Ilustrasi Laut Makassar/Ist
MAKASSAR — Pelaksana Tugas Gubernur Sulawesi Selatan (Sulsel), Fadjry Djufry,
berbicara soal kawasan laut di Makassar. Ia mengibaratkannya dengan pagar laut
di Tangerang, Banten.
Fadjry mengatakan hingga saat ini pihaknya belum menerima
laporan secara rinci terkait hal tersebut. Meski begitu, ia mengatakan bahwa
lot laut di dua tempat berbeda tersebut memiliki kemiripan.
“Iya. Saya belum detil. Tapi hampir sama dengan pagar yang di
Tangerang itu,” kata Fadjry kepada jurnalis, Rabu (28/1/2025).

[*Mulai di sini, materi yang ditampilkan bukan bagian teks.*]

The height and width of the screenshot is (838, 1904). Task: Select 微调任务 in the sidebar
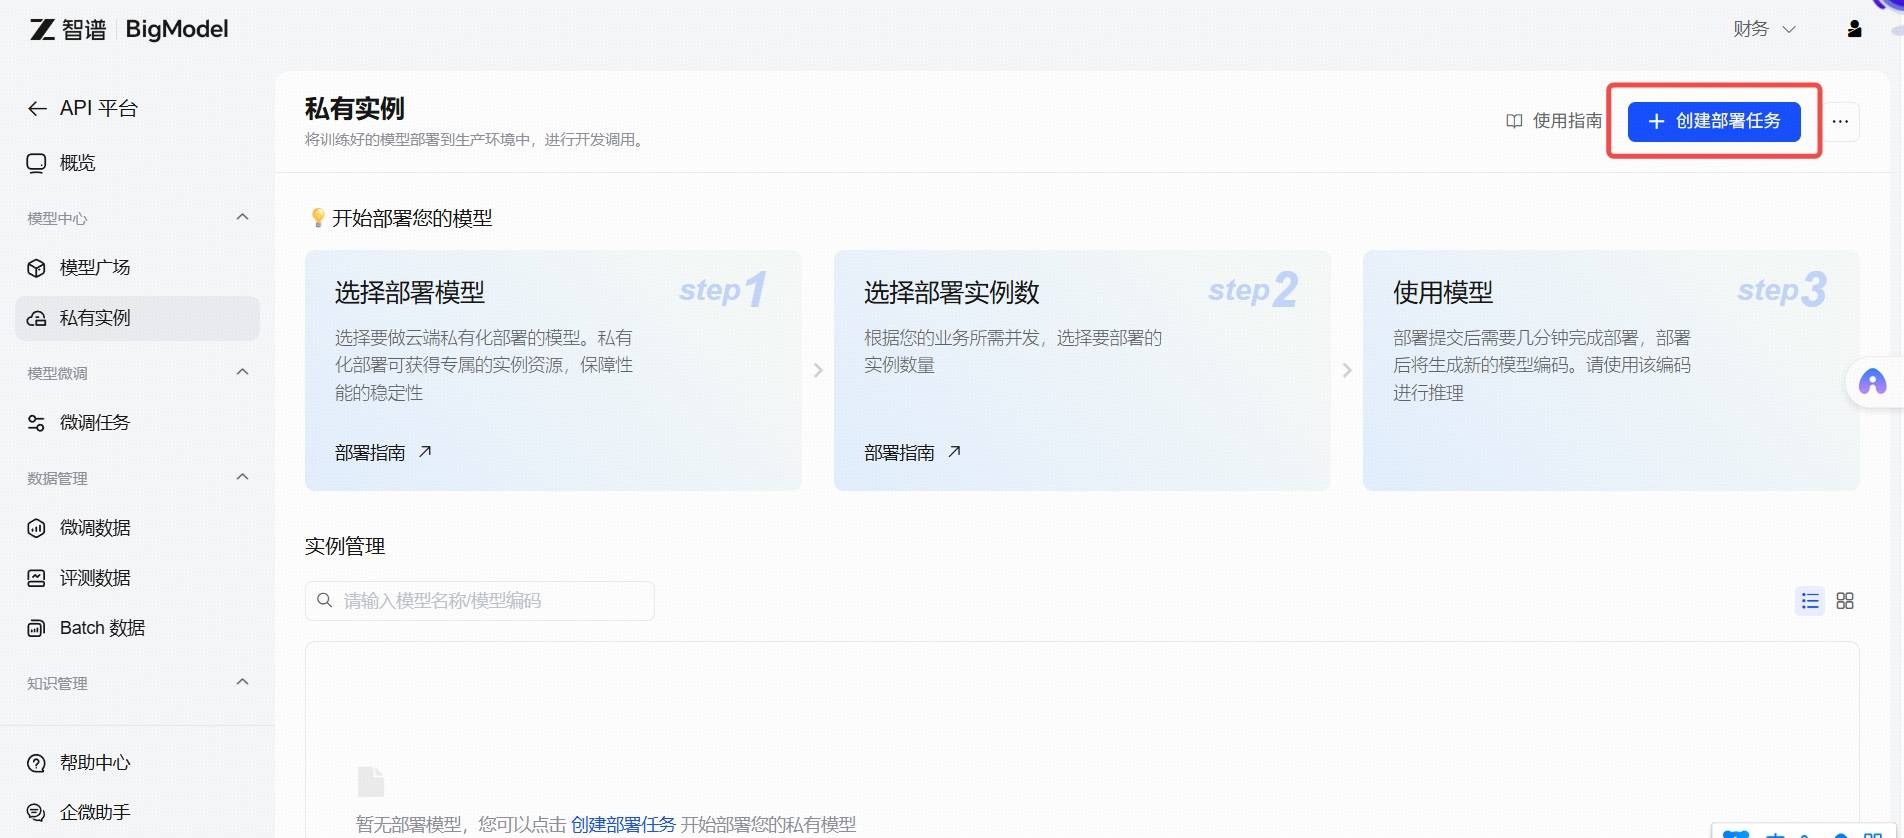pos(94,422)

Sesuai aturan, kata Fadjry. Meski tak merinci aturan
dimaksud, laut tak boleh dipagari.
“Karena itu akan mengganggu lalu lintas nelayan kita,”
terangnya.
Pemagaran dan kaveling laut, kata alumni Universitas
Hasanuddin tersebut, sebenarnya bisa dikecualikan. Asal dengan peruntukan yang
jelas.
“Kecuali memang sudah ada peruntukan jelas, baik oleh
perusahaan dan lain sebagainya kan,” imbuhnya.
Ia mengungkapkan, temuan itu akan ditindaklanjuti Kementerian
Agraria dan Tata Ruang/Badan Pertanahan Nasional (ART/BPN).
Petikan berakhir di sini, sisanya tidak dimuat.